Excerpted text:
*** Begin section ***

Sunday 22 November 2020

Forty years in the making

 First published in LibDemVoice 22nd Nov 2020

Liberal democracy is in crisis, particularly in the UK and the USA. In the UK we are perhaps bemused at how we could have come to elect such a corrupt, cronyistic and incompetent government, and in the USA there is much debate over how the Trump lump has not gone away despite four years of Trump’s Twitter tantrums.

There is a tendency to view this as a short term phenomenon – what went wrong four years ago, six years ago, even ten years ago. In my view this has been coming for forty years. It has not been inevitable but, during the neoliberal period (roughly from the 80s till today), social forces and personal decision making have moved us steadily towards the situation we now find ourselves in.

In a nutshell, the elevation to power of Thatcher and Reagan marked the start of what was seen to be a move towards freedom, opening up societies all over the world to the liberating forces of the market. This had two sides, globalisation, an ineluctable social force beyond the power of individuals to affect, and the strategy of global elites both old and new, to use globalisation to create new wealth and power for themselves. They have been very successful. So it turned out to be a move towards freedom for some, but by no means all. The elites used liberalism as their watchword, while ignoring the principle of liberalism that their freedom is only valid in so far as it does not compromise other people’s freedom.

*** End section ***

Supplied data:
*** Begin section ***

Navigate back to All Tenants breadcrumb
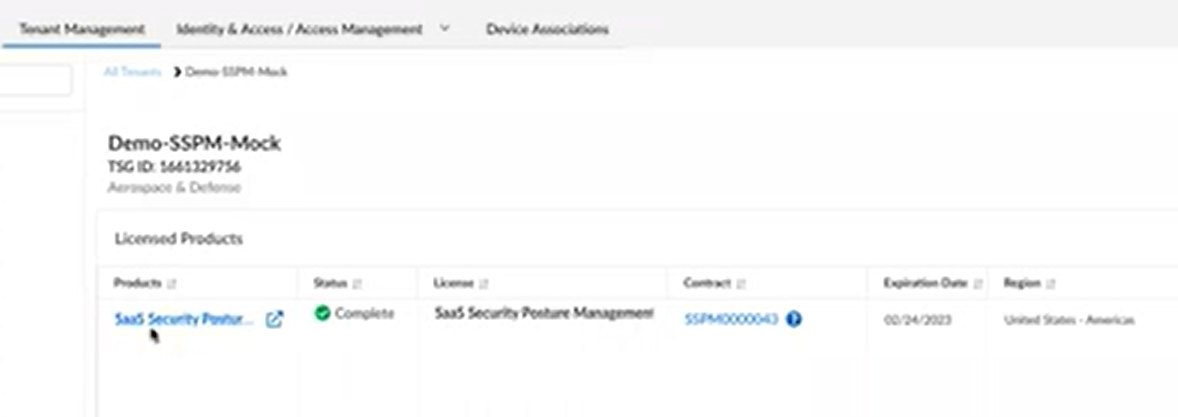The height and width of the screenshot is (417, 1178). click(x=132, y=72)
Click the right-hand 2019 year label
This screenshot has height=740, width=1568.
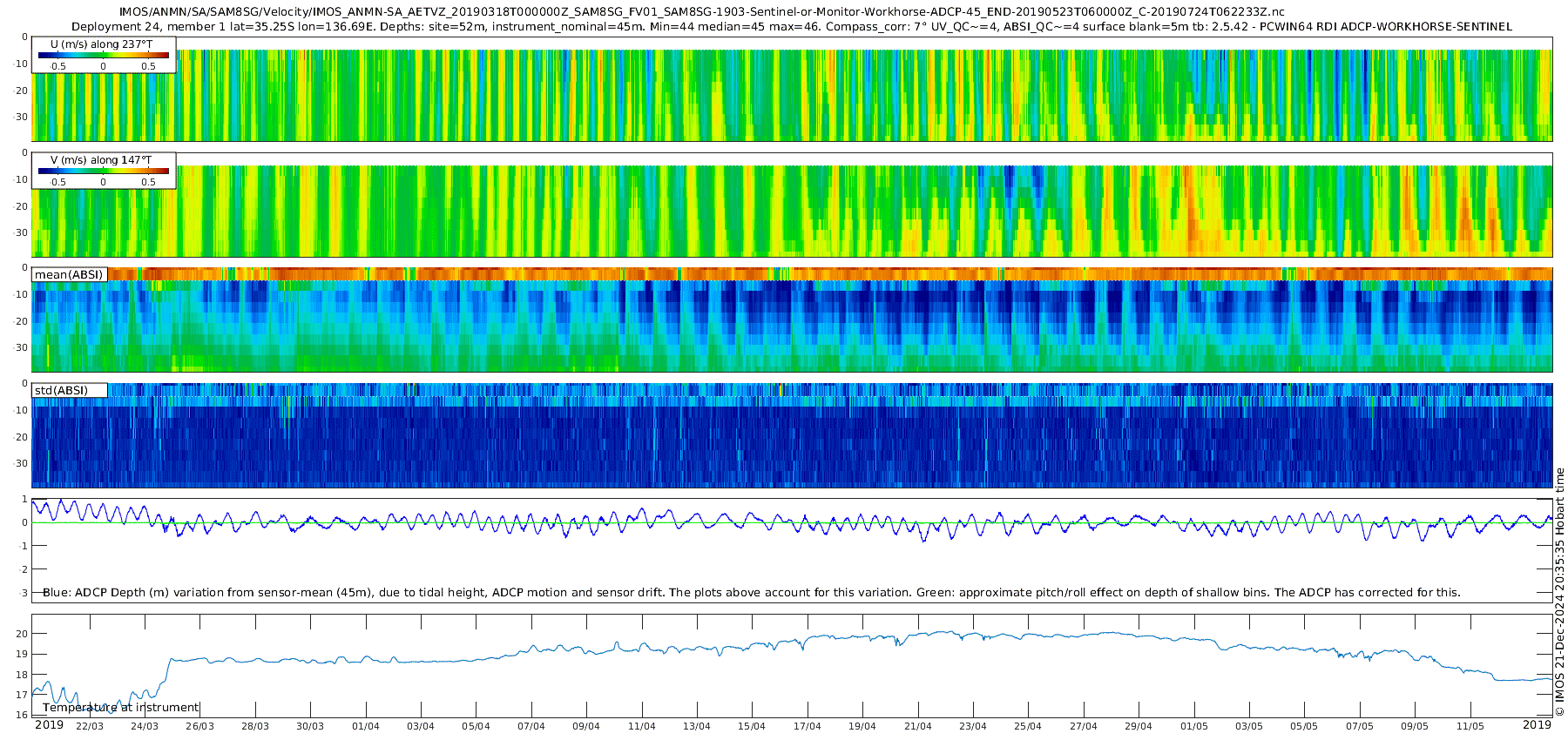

*** End section ***

Work instruction: Copy out the entire "Forty years in the making" text from above, word for word, from the date line to its final sentence.

Response box:
Sunday 22 November 2020

Forty years in the making

 First published in LibDemVoice 22nd Nov 2020

Liberal democracy is in crisis, particularly in the UK and the USA. In the UK we are perhaps bemused at how we could have come to elect such a corrupt, cronyistic and incompetent government, and in the USA there is much debate over how the Trump lump has not gone away despite four years of Trump’s Twitter tantrums.

There is a tendency to view this as a short term phenomenon – what went wrong four years ago, six years ago, even ten years ago. In my view this has been coming for forty years. It has not been inevitable but, during the neoliberal period (roughly from the 80s till today), social forces and personal decision making have moved us steadily towards the situation we now find ourselves in.

In a nutshell, the elevation to power of Thatcher and Reagan marked the start of what was seen to be a move towards freedom, opening up societies all over the world to the liberating forces of the market. This had two sides, globalisation, an ineluctable social force beyond the power of individuals to affect, and the strategy of global elites both old and new, to use globalisation to create new wealth and power for themselves. They have been very successful. So it turned out to be a move towards freedom for some, but by no means all. The elites used liberalism as their watchword, while ignoring the principle of liberalism that their freedom is only valid in so far as it does not compromise other people’s freedom.